The December FOMC meeting cut interest rates by 25 basis points to 3.5%-3.75%, but the dot plot only hinted at one interest rate cut in 2026, which is far lower than market expectations.The dissent of three members (one dovish wanted a deeper reduction, two hawks wanted a pause) reflected a split: stubborn inflation vs. a weakening labor force.Powell emphasized that high-income groups (stock market wealth effect) support consumption, but the reversal of AI stocks will sharply reduce spending.The wave of retirements of the baby boom generation has exacerbated the risk: the stock market is sustainable when it rises, but there is no solution when it falls by 30%-50%.

The “K-shaped” differentiation of the U.S. economy is intensifying: consumption at the bottom is weak (McDonald’s and Target are declining), and the high-end relies on the AI stock market.Similar trends around the world: Household spending fell in Japan and retail sales in Europe were sluggish.If AI reverses, Capex slows down and the wealth effect fades, it will hit consumption, which already accounts for most of economic growth in 2025.

Fed Policy Dilemma: Balancing Inflation and Recession Risks

The Fed’s December meeting was more hawkish: it cut interest rates only once in 2026, reflecting concerns about rising inflation (partially affected by tariffs).But the weakening labor market forced “insurance” easing.Powell called the current economy “abnormal”: inflation is above target and employment risks are rising.If the AI ​​bubble bursts, the Fed will have limited space to respond simultaneously.

Historical Mirroring and Potential Endings

The AI ​​craze is similar to the dot-com bubble: initial enthusiasm, later doubts about returns, and eventual collapse but leaving behind value (the Internet).The difference is that there is greater concentration (30% of the S&P 500 is supported by a few giants) and more leverage (tech debt has exploded).If demand does not explode in 2026 (competition, self-developed chips), debt will snowball and credit tightening will have a chain reaction.
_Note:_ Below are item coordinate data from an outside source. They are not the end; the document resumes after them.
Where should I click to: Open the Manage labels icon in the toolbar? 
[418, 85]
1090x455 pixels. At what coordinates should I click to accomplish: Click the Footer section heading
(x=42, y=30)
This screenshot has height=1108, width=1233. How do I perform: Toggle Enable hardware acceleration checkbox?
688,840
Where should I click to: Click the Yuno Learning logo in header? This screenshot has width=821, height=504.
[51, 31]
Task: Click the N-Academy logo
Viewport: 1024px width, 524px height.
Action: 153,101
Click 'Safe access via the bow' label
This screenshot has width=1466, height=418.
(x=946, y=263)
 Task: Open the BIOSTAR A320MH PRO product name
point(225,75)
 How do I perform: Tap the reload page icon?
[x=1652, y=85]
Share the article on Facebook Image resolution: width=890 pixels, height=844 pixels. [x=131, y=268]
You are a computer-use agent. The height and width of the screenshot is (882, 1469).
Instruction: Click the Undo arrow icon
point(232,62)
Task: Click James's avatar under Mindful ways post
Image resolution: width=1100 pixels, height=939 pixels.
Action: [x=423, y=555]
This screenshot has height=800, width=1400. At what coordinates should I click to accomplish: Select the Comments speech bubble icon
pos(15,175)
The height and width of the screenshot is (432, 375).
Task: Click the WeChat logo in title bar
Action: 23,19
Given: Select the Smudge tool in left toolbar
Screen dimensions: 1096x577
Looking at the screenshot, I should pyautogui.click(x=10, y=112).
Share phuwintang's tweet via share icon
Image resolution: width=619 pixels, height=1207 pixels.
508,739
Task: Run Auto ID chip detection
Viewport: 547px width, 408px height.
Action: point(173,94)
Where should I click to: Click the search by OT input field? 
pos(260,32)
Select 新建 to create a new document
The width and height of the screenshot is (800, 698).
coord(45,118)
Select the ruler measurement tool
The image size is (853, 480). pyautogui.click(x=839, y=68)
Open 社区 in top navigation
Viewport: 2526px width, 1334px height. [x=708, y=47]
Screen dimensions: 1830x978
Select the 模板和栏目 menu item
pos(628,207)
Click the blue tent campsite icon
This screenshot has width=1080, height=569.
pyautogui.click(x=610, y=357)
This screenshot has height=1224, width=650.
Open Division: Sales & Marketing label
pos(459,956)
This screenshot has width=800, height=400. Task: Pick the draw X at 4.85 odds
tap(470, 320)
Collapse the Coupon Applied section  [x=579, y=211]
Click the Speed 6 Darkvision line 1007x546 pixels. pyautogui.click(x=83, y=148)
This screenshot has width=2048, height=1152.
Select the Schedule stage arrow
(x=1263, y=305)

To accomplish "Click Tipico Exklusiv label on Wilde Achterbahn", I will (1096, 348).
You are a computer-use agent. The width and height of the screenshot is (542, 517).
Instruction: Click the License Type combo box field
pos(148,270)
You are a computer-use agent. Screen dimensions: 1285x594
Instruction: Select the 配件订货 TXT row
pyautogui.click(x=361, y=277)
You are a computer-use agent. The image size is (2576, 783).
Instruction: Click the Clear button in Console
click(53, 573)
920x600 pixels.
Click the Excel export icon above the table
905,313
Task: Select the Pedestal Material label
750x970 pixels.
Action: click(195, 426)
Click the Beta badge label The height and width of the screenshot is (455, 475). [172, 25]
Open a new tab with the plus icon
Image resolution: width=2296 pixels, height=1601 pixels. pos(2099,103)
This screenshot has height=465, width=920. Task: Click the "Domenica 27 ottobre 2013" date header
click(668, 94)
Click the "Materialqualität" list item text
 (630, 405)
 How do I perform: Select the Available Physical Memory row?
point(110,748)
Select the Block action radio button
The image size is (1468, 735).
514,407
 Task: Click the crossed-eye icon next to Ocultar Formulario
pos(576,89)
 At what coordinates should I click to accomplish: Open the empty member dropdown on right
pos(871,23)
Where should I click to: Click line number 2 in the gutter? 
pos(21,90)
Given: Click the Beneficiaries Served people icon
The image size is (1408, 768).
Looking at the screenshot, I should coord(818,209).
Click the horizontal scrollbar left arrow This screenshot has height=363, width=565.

The risks go beyond finance: data center power demand accounts for 14% of the world’s electricity demand, and climate pressure is intensifying; in terms of employment, Anthropic CEO predicts that half of entry-level white-collar workers will be eliminated, and the unemployment rate will rise by 10%-20%.Although Yale analysis shows that overall employment has not been disturbed since ChatGPT, hundreds of thousands of technology layoffs have become a reality.

Conclusion: The turning point has arrived, prudence is the priority

At the end of 2025, the AI investment boom reached a turning point: IBM, Oracle, and Broadcom incidents marked the market’s shift from “buy and ask later” to “ask first for returns.”The demand is real, but financial constraints and macro weaknesses amplify risks.If profitability conversion is not achieved in 2026, valuation adjustments will be inevitable; only in the long run can efficient construction unlock the value of transformation.Investors need to be wary: AI may reshape the world, but the process will be accompanied by severe pain.Short-term volatility has intensified, and it is advisable to make prudent allocations in the medium term.